2. The Philippines is the fourth largest shipbuilding country globally, although the size is much smaller than the three countries ahead of us - China, Japan, Korea. Blue Philippines should attract more shipbuilders and the eco-system of subcontractors to locate in the Philippines to explore the full potential of the Ship Building & Repair Sector.

3. The government in partnership with the private sector should aim to transform the Philippines into becoming a leading Maritime Services Center Cluster, composed of

- Crew management, to retain and expand the Philippines as the leadingmaritime country in the world

- Ship management, to promote the Philippines as the next maritime services center of the region and eventually of the world

- Business process management services, including education and training, to deepen this sector of the BPO industry of the Philippines

- Ship finance and insurance and maritime law and maritime arbitration, through the development of a professional cadre of maritime lawyers, bankers, and insurance professionals.
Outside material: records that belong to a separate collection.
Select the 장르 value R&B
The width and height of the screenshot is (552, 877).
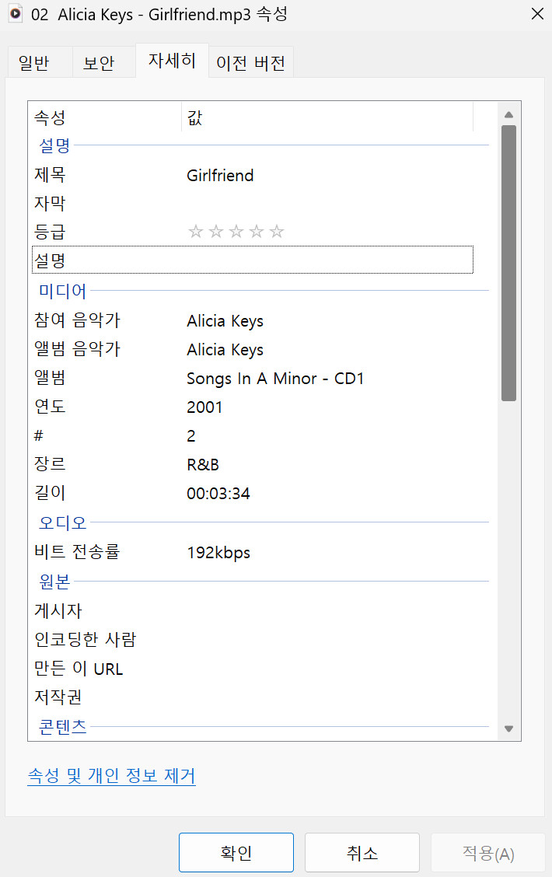(203, 465)
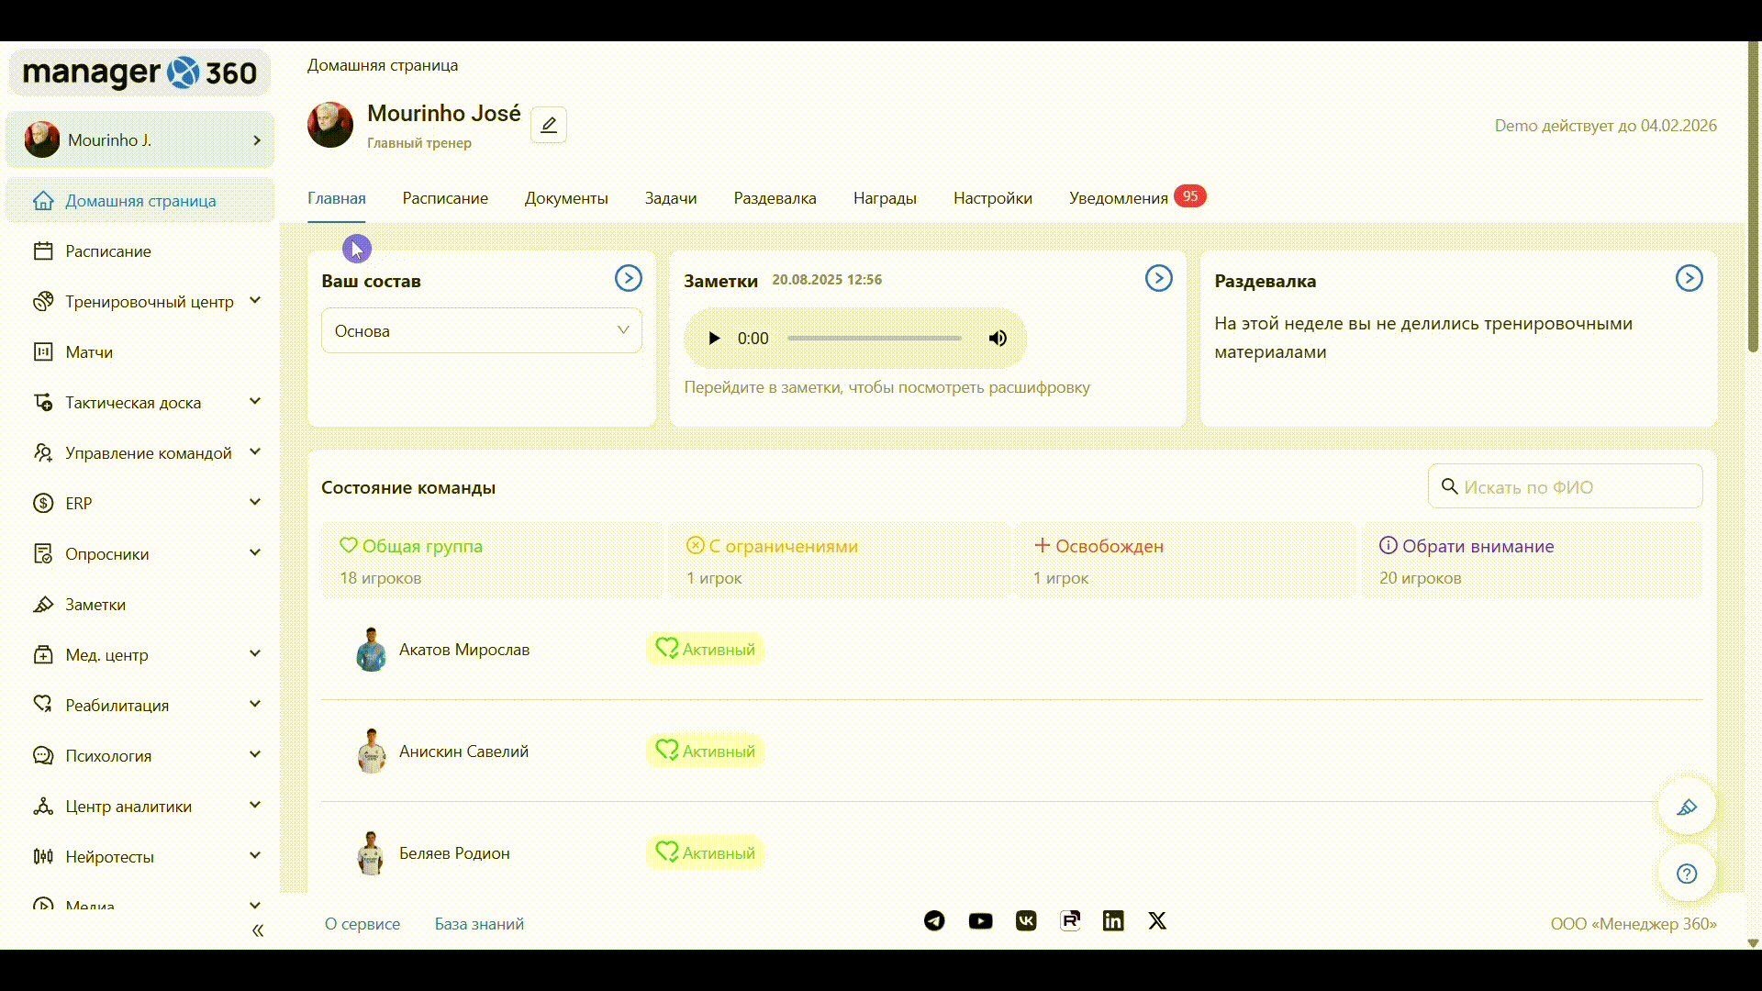Switch to the Раздевалка tab

[775, 198]
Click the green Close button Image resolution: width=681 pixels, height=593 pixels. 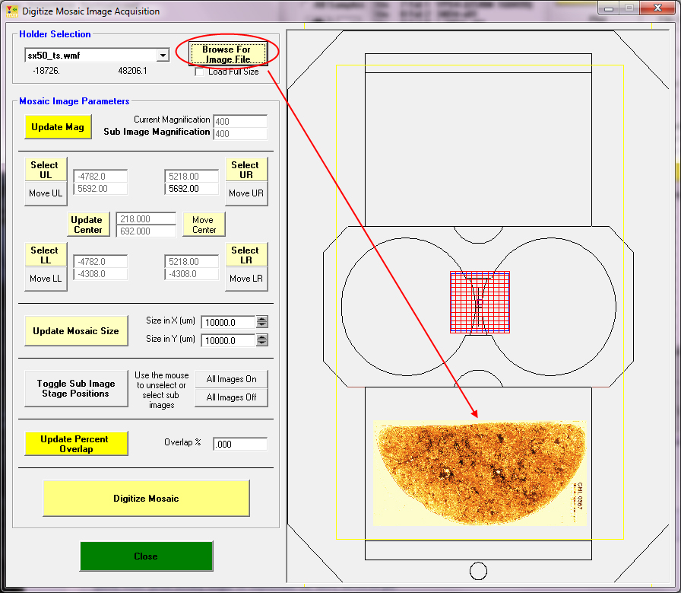click(146, 556)
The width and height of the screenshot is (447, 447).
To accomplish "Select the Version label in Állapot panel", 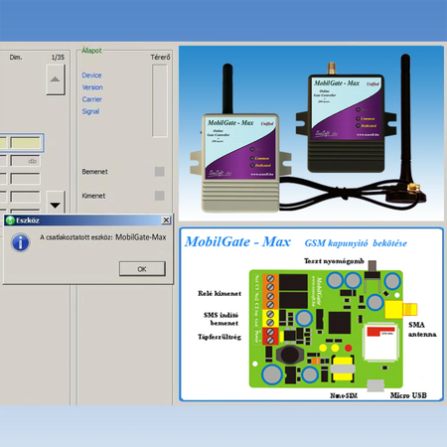I will pos(92,87).
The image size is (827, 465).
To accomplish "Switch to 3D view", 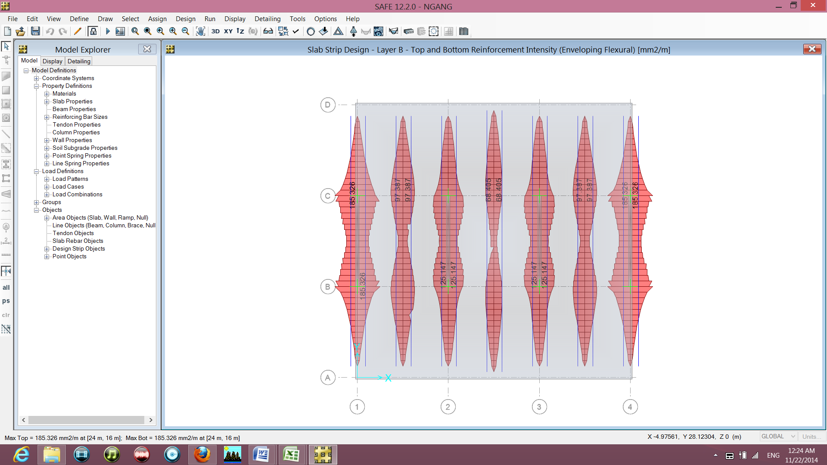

In conclusion, in partnership with the private sector the government shouldaim to study the best way to attract investments in shipping that will uplift our flag registry and thereby be truly considered as a national flag with the Philippines becoming a leading maritime services center in the region. The time do this is now; I am aware of investors that are willing to invest in a Philippine Flag Container Shipping Line.